Obviously, different people will have different experiences from hybrid working. Some people appreciate the commute-free day, and others benefit from the flexibility. A good friend told me she went to a yoga class in the middle of the day after she caught on her work. She felt so amazing from the yoga class and came back to the work list feeling great. The yoga time completely transformed her experience. She ended a busy work shift a little healthier, flexible and a lot more happier. Arun Krishnaraj from University of Virginia delivered the New Horizon lecture at 2022 Society of Abdominal Radiology meeting in early March and shared with the audience the need to provide our workforce a hybrid work option, and its importance to promote a healthy and sustainable workforce. Early adopters including New York University, and Cleveland Clinic have offered remote working options due to recruitment needs, and a few of my academic powerhouse friends have moved to these 100% fully remote working models, which have dramatically improved their quality of lives. There are also negative sides to hybrid working (limited social interactions, potentially suboptimal educational experiences for learners, etc). However, I think the benefits could potentially outweigh the risks if the schedules are designed thoughtfully and iterated to preserve important interactions.

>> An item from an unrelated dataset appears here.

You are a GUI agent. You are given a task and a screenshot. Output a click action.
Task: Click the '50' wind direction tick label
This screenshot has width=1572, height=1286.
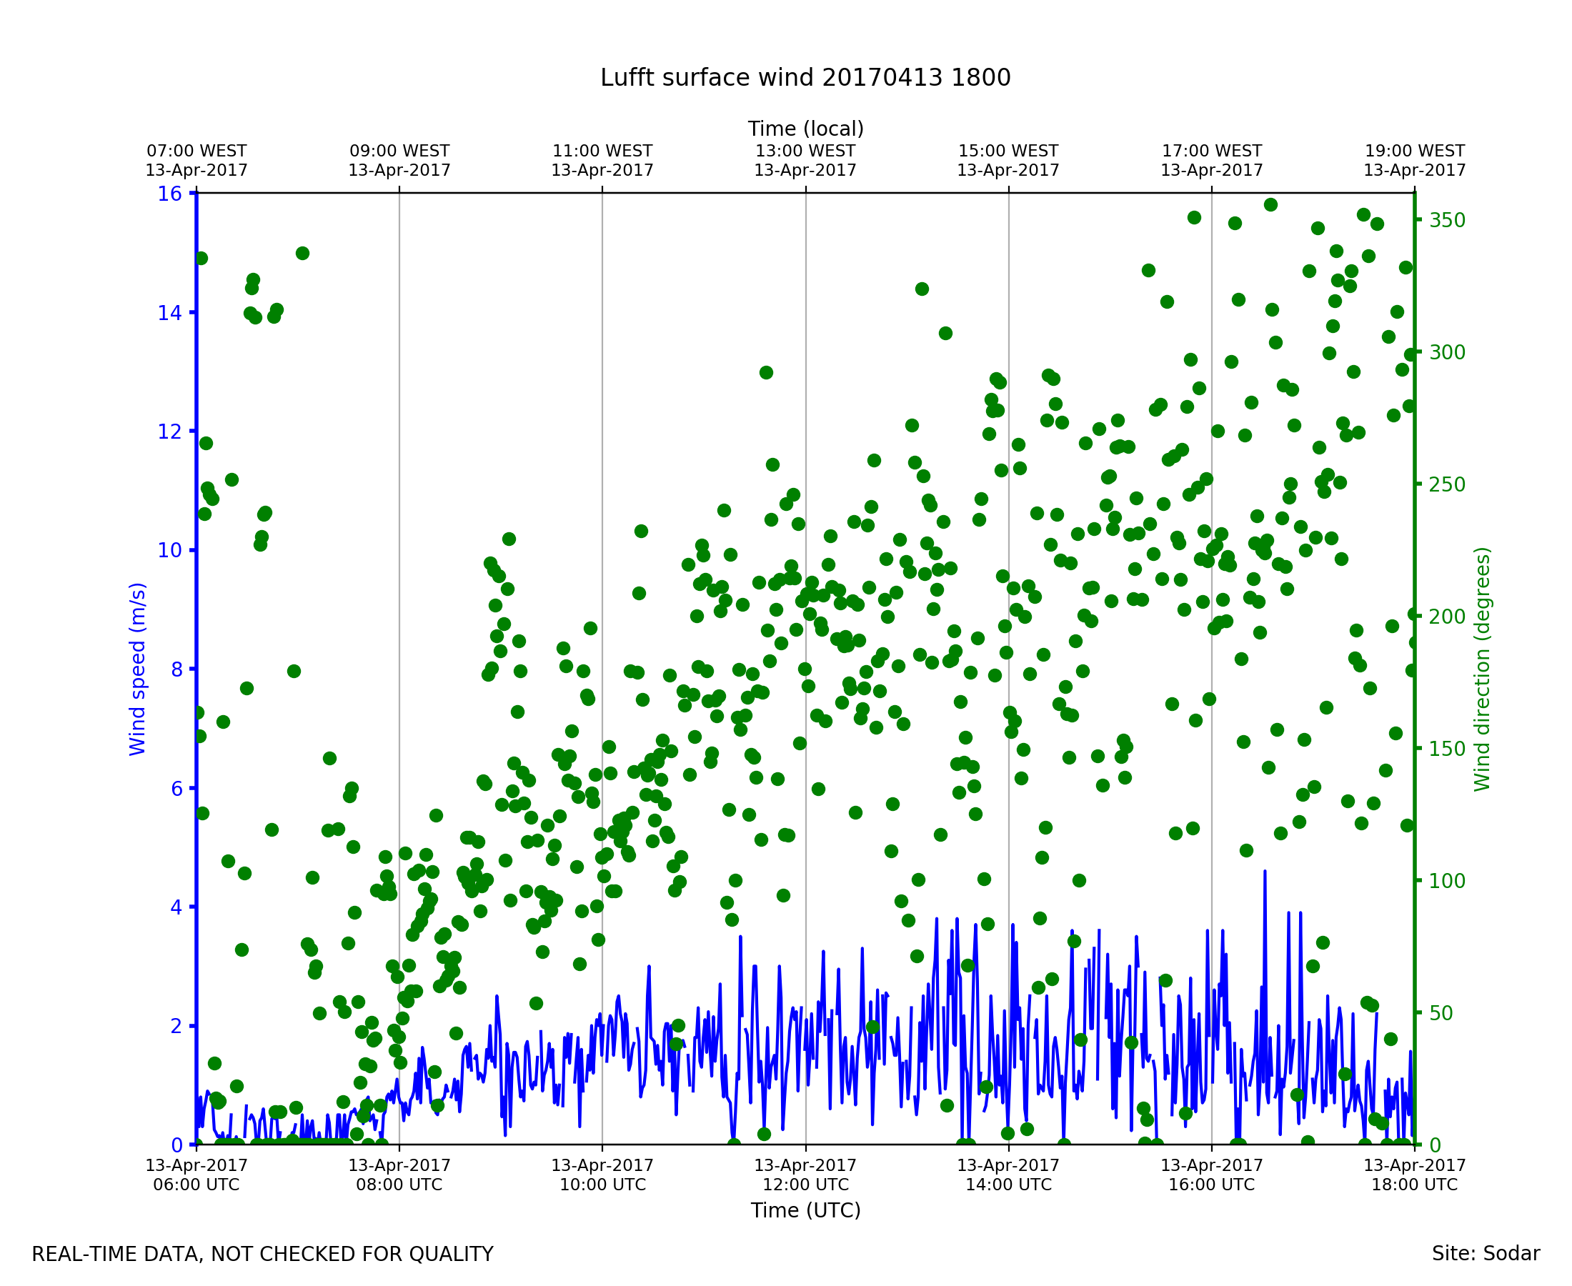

Having had a taste of how amazing hybrid work option is, I'm super excited about how radiology will be unfolding over the short and intermediate term. I am going to unabashedly put a plug for the RadioGraphics invited commentary I co-authored with a good friend pre-COVID, in 2018 about this topic (https://pubs.rsna.org/doi/full/10.1148/rg.2018180197). When we provide work options, we provide people with an opportunity to live and work in a place and be in the place of abundance.
Sekhar A, Tan N. Invited Commentary on "Navigating Generational Differences in Radiology". Radiographics. 2018 Oct;38(6):1679-1681. doi: 10.1148/rg.2018180197. PMID: 30303787.